MATERIAL PROVIDED =
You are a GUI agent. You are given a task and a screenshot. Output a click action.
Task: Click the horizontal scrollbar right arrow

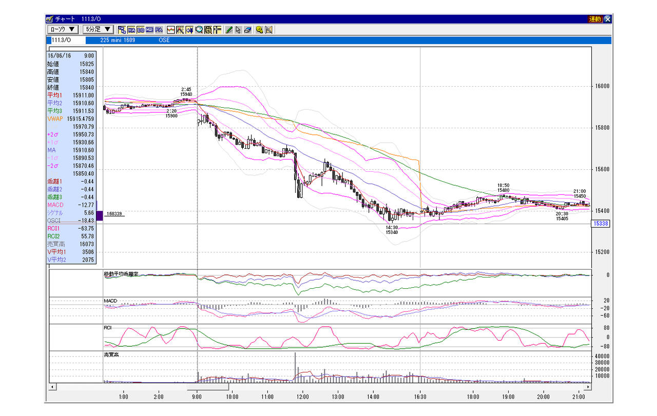pyautogui.click(x=588, y=386)
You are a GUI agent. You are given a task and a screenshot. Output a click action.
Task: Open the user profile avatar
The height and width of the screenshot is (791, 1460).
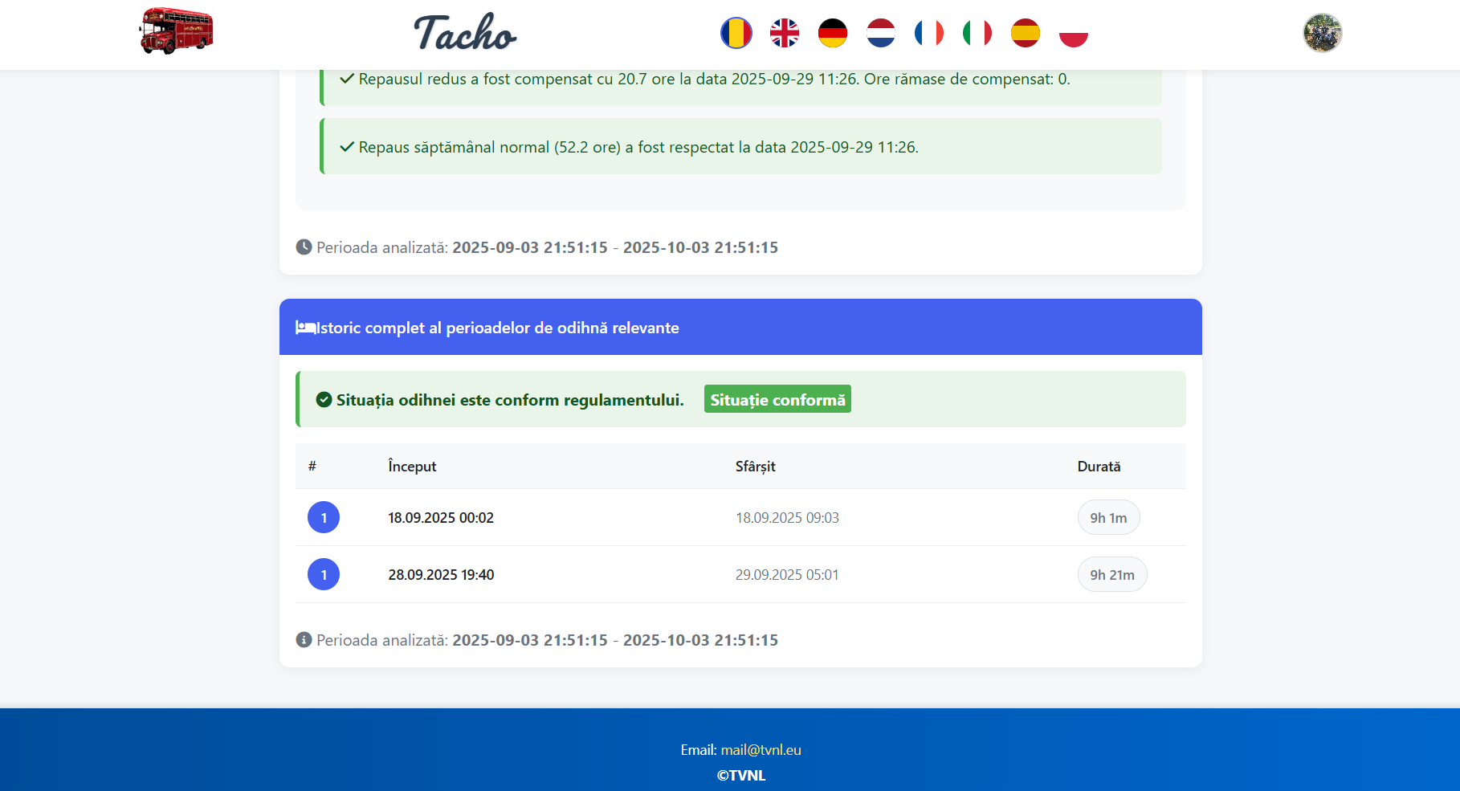click(x=1322, y=33)
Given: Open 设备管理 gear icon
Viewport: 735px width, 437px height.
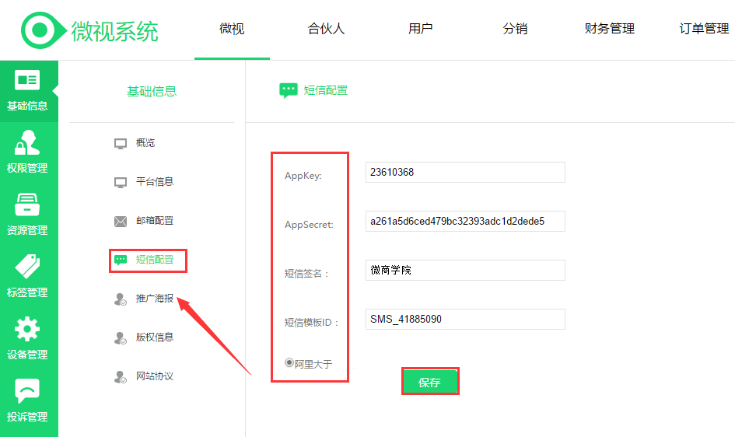Looking at the screenshot, I should point(27,329).
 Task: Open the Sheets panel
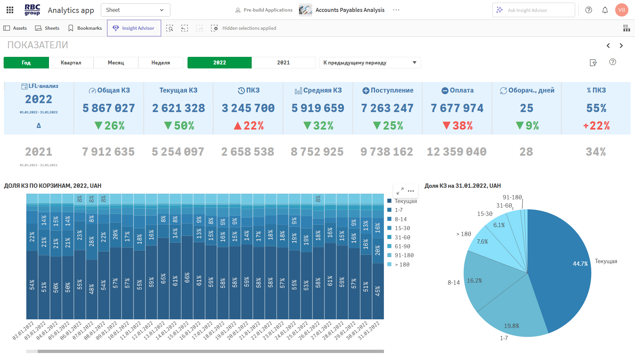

WHAT YOU WILL DO = Copy out all of the material above, word for word and line for line. Leave out the pictures.

TASK OUTPUT =
You are a GUI agent. You are given a task and a screenshot. Output a click action.
Task: Click the horizontal scrollbar right arrow

pyautogui.click(x=588, y=386)
You are a GUI agent. You are given a task and a screenshot. Output a click action.
Task: Open the user profile avatar
The height and width of the screenshot is (791, 1460).
click(x=1322, y=33)
Given: Open 设备管理 gear icon
Viewport: 735px width, 437px height.
Looking at the screenshot, I should point(27,329).
 Task: Open the Sheets panel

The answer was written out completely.